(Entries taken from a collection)
== == ==

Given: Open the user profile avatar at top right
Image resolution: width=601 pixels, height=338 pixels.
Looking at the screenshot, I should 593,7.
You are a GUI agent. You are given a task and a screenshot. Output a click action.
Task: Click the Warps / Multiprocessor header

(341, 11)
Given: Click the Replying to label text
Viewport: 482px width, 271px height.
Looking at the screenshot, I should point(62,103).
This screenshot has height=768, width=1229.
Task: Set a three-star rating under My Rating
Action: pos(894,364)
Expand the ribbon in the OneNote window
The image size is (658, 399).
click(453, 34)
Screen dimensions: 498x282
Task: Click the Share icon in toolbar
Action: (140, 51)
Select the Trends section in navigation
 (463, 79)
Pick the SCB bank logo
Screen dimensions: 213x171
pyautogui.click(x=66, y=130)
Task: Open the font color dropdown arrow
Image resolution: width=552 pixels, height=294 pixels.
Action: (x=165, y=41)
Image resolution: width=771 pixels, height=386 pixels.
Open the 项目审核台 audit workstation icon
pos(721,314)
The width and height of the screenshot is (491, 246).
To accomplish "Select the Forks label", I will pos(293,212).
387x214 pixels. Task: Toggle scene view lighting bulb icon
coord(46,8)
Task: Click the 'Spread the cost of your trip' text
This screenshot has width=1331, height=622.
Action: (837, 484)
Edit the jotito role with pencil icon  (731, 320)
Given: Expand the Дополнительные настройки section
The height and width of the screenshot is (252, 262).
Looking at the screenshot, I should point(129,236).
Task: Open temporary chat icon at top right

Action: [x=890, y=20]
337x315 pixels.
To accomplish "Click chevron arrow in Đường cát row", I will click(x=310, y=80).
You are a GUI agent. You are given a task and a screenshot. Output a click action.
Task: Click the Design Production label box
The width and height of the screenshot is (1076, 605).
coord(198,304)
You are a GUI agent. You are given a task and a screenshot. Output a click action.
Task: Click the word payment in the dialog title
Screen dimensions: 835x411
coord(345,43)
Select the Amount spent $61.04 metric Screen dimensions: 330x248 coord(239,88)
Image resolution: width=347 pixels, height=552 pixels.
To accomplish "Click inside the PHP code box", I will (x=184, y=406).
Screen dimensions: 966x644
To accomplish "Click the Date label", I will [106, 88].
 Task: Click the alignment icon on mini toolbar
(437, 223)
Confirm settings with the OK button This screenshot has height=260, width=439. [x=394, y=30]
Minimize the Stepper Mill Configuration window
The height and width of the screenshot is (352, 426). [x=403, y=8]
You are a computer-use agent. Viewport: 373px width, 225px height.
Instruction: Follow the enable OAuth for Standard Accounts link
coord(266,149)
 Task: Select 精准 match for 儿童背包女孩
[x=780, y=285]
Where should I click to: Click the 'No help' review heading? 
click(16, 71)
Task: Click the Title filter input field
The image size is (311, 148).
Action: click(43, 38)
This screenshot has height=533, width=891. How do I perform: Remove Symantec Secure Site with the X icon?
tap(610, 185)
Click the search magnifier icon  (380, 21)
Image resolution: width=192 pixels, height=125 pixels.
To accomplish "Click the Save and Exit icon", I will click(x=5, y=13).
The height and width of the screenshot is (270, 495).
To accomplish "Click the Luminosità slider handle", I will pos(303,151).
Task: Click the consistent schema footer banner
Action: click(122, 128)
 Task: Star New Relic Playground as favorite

== == ==

◆ **Aim of the exercise**: From the records above, print only the lines between the one holding "Task: Open temporary chat icon at top right" and the one holding "Confirm settings with", inclusive, exactly as they stand.

◆ **Reply to the task**:
Task: Open temporary chat icon at top right

Action: [x=890, y=20]
337x315 pixels.
To accomplish "Click chevron arrow in Đường cát row", I will click(x=310, y=80).
You are a GUI agent. You are given a task and a screenshot. Output a click action.
Task: Click the Design Production label box
The width and height of the screenshot is (1076, 605).
coord(198,304)
You are a GUI agent. You are given a task and a screenshot. Output a click action.
Task: Click the word payment in the dialog title
Screen dimensions: 835x411
coord(345,43)
Select the Amount spent $61.04 metric Screen dimensions: 330x248 coord(239,88)
Image resolution: width=347 pixels, height=552 pixels.
To accomplish "Click inside the PHP code box", I will (x=184, y=406).
Screen dimensions: 966x644
To accomplish "Click the Date label", I will [106, 88].
 Task: Click the alignment icon on mini toolbar
(437, 223)
Confirm settings with the OK button This screenshot has height=260, width=439. [x=394, y=30]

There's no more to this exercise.